REQUIRED ACTION
The answer should consist of the records below, repeated exactly, and no pictures.

INFORMATION
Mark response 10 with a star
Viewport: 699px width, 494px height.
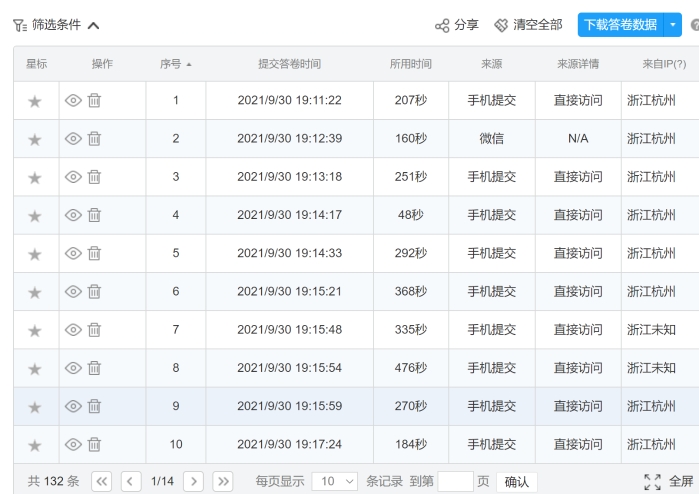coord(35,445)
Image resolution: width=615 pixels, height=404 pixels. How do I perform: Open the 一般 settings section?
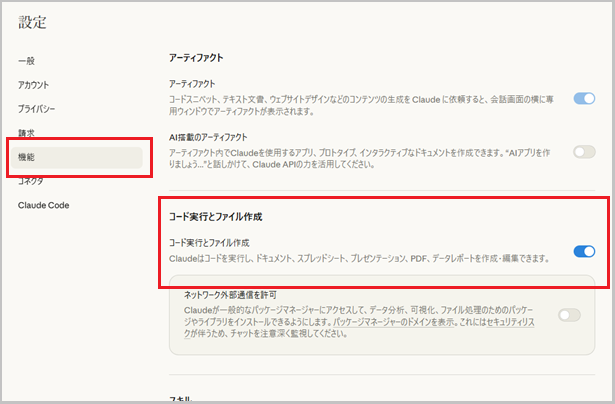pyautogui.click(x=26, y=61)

RESULT OF THIS TASK
Mark response 10 with a star
Viewport: 699px width, 494px height.
coord(35,445)
Image resolution: width=615 pixels, height=404 pixels. How do I perform: Open the 一般 settings section?
pyautogui.click(x=26, y=61)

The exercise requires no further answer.